Handling Blocked Requests

Scrapling provides built-in mechanisms to detect blocked requests and automatically retry them with different strategies.

Spider Blocked Request Detection

The Spider class has built-in support for detecting and handling blocked requests:

Default Blocked Status Codes

Scrapling automatically detects these HTTP status codes as blocked:

BLOCKED_CODES = {401, 403, 407, 429, 444, 500, 502, 503, 504}

Source: scrapling/spiders/spider.py:16

Custom Block Detection

Override the is_blocked() method to implement custom detection logic:

from scrapling import Spider, StealthySession

class MySpider(Spider):
    name = 'custom_block_detection'
    start_urls = ['https://example.com']
    
    async def is_blocked(self, response):
        """Custom block detection logic"""
        # Check status code (default behavior)
        if response.status in {401, 403, 429}:
            return True
        
        # Check for challenge pages
        if 'captcha' in response.text.lower():
            return True
        
        # Check for specific text
        if 'Access Denied' in response.text:
            return True
        
        # Check for redirects to block pages
        if 'blocked.html' in response.url:
            return True
        
        return False
    
    async def parse(self, response):
        yield {'title': response.css('title::text').get()}

Source: scrapling/spiders/spider.py:190-194

Retry Configuration

Max Blocked Retries

Control how many times a blocked request is retried:

class MySpider(Spider):
    name = 'retry_spider'
    max_blocked_retries = 5  # Retry blocked requests up to 5 times
    start_urls = ['https://example.com']
    
    async def parse(self, response):
        yield {'data': response.css('.content::text').get()}

Source: scrapling/spiders/spider.py:79

Retry with Modified Request

Customize the request before retrying:

from scrapling import Spider, Request

class SmartRetrySpider(Spider):
    name = 'smart_retry'
    start_urls = ['https://example.com']
    max_blocked_retries = 3
    
    async def retry_blocked_request(self, request, response):
        """Modify request before retrying"""
        # Switch to different session
        if request.meta.get('retry_count', 0) == 0:
            request.sid = 'stealth'  # Use stealthier session
        
        # Add delay
        import asyncio
        await asyncio.sleep(5)
        
        # Rotate user agent
        if 'headers' not in request._session_kwargs:
            request._session_kwargs['headers'] = {}
        request._session_kwargs['headers']['User-Agent'] = self._generate_ua()
        
        # Track retry count
        request.meta['retry_count'] = request.meta.get('retry_count', 0) + 1
        
        return request
    
    def _generate_ua(self):
        return 'Mozilla/5.0 (Windows NT 10.0; Win64; x64) AppleWebKit/537.36'
    
    async def parse(self, response):
        yield {'content': response.css('body::text').get()}

Source: scrapling/spiders/spider.py:196-198

Proxy Error Detection

Scrapling automatically detects proxy-related errors:

PROXY_ERROR_INDICATORS = {
    "net::err_proxy",
    "net::err_tunnel",
    "connection refused",
    "connection reset",
    "connection timed out",
    "failed to connect",
    "could not resolve proxy",
}

Source: scrapling/engines/toolbelt/proxy_rotation.py:7-15

Automatic Proxy Rotation on Failure

When using ProxyRotator, Scrapling automatically rotates proxies on errors:

from scrapling import StealthySession, ProxyRotator

rotator = ProxyRotator([
    'http://proxy1:8080',
    'http://proxy2:8080',
    'http://proxy3:8080',
])

with StealthySession(proxy_rotator=rotator) as session:
    # Automatically retries with next proxy on failure
    response = session.fetch('https://example.com')

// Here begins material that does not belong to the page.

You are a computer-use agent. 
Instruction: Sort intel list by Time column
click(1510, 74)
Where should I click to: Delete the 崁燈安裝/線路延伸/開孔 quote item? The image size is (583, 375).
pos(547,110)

Implementation: scrapling/engines/_browsers/_stealth.py:269-283

Fetcher-Level Retry Logic

Automatic Retries

Fetchers automatically retry failed requests:

from scrapling import StealthyFetcher

response = StealthyFetcher.fetch(
    'https://example.com',
    retries=5,        # Retry up to 5 times (default: 3)
    retry_delay=2     # Wait 2 seconds between retries (default: 1)
)

Configuration: scrapling/engines/_browsers/_validators.py:88-89

Retry Loop Implementation

Here’s how Scrapling retries internally:

for attempt in range(self._config.retries):
    try:
        # Attempt request
        response = await page.goto(url)
        return response
    except Exception as e:
        if attempt < self._config.retries - 1:
            if is_proxy_error(e):
                log.warning(
                    f"Proxy '{proxy}' failed (attempt {attempt + 1}) | "
                    f"Retrying in {self._config.retry_delay}s..."
                )
            else:
                log.warning(
                    f"Attempt {attempt + 1} failed: {e}. "
                    f"Retrying in {self._config.retry_delay}s..."
                )
            await asyncio.sleep(self._config.retry_delay)
        else:
            log.error(f"Failed after {self._config.retries} attempts: {e}")
            raise

Source: scrapling/engines/_browsers/_stealth.py:478-539

Error Handling Hooks

On Error Callback

Handle errors in spiders:

from scrapling import Spider, Request

class ErrorHandlingSpider(Spider):
    name = 'error_handler'
    start_urls = ['https://example.com']
    
    async def on_error(self, request, error):
        """Called when request fails after all retries"""
        self.logger.error(f"Request failed: {request.url}")
        self.logger.error(f"Error: {error}")
        
        # Log to external service
        await self._log_to_sentry(request, error)
        
        # Save failed URL for later
        with open('failed_urls.txt', 'a') as f:
            f.write(f"{request.url}\n")
    
    async def _log_to_sentry(self, request, error):
        # Your error tracking logic
        pass
    
    async def parse(self, response):
        yield {'data': response.css('.content').get()}

Source: scrapling/spiders/spider.py:178-184

Complete Example

Combining all features:

from scrapling import Spider, StealthySession, ProxyRotator
import asyncio

class RobustSpider(Spider):
    name = 'robust_spider'
    start_urls = ['https://difficult-site.com']
    
    # Retry configuration
    max_blocked_retries = 5
    download_delay = 1.0
    
    def configure_sessions(self, manager):
        # Basic session
        from scrapling import FetcherSession
        manager.add('basic', FetcherSession())
        
        # Stealth session with proxy rotation
        rotator = ProxyRotator([
            'http://proxy1:8080',
            'http://proxy2:8080',
            'http://proxy3:8080',
        ])
        
        manager.add('stealth', StealthySession(
            proxy_rotator=rotator,
            solve_cloudflare=True,
            hide_canvas=True,
            block_webrtc=True,
            retries=5,
            retry_delay=2
        ))
    
    async def is_blocked(self, response):
        """Custom block detection"""
        # Status codes
        if response.status in {401, 403, 429, 503}:
            return True
        
        # Challenge pages
        blocked_indicators = [
            'captcha',
            'access denied',
            'rate limit',
            'blocked',
        ]
        
        content_lower = response.text.lower()
        return any(indicator in content_lower for indicator in blocked_indicators)
    
    async def retry_blocked_request(self, request, response):
        """Modify request before retry"""
        retry_count = request.meta.get('retry_count', 0)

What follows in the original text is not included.